Given records below:

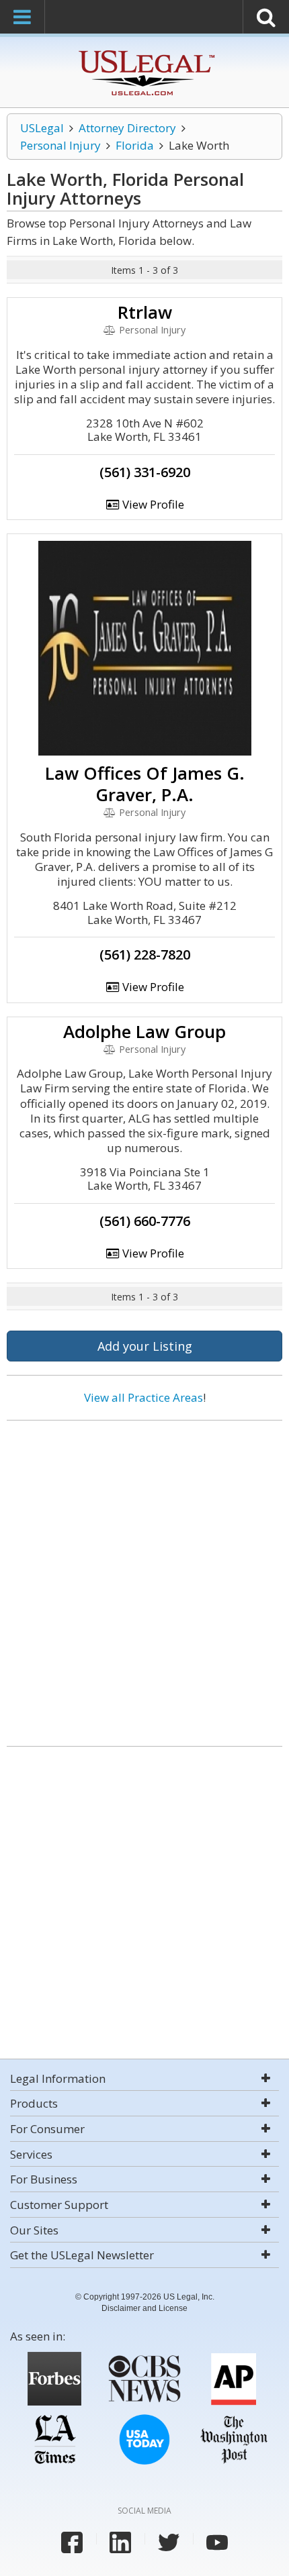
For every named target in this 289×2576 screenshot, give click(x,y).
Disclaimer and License (144, 2308)
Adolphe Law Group (144, 1031)
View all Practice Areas (143, 1397)
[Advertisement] (144, 1578)
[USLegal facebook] (72, 2542)
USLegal (42, 128)
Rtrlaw (145, 312)
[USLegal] (145, 52)
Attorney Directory (127, 128)
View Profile (152, 504)
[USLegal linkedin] (120, 2542)
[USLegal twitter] (168, 2542)
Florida (135, 145)
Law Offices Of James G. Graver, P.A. (145, 784)
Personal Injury (60, 145)
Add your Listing (144, 1346)
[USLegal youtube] (217, 2542)
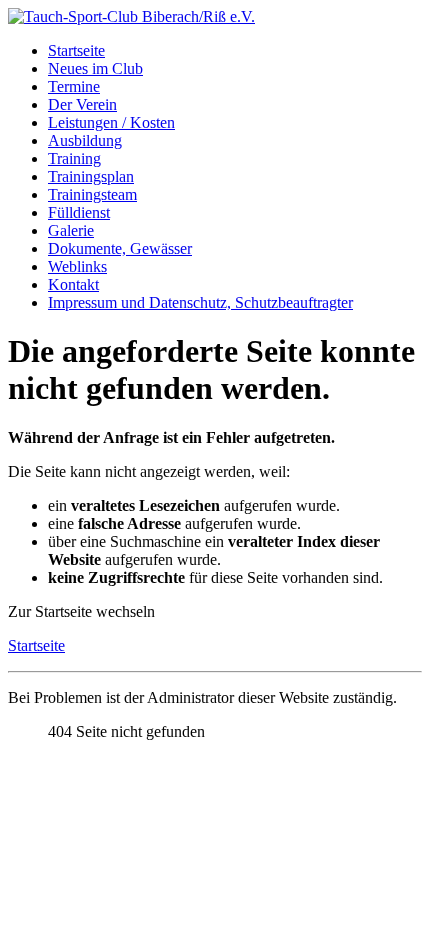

End of Given records.

Directions for this task: Your answer must be only the lines from the one that holds "[USLegal linkedin] (120, 2542)" to the end of the listing, each restated word for word, with both ends kept and pictures left out.

Answer for the task:
[USLegal linkedin] (120, 2542)
[USLegal twitter] (168, 2542)
Florida (135, 145)
Law Offices Of James G. Graver, P.A. (145, 784)
Personal Injury (60, 145)
Add your Listing (144, 1346)
[USLegal youtube] (217, 2542)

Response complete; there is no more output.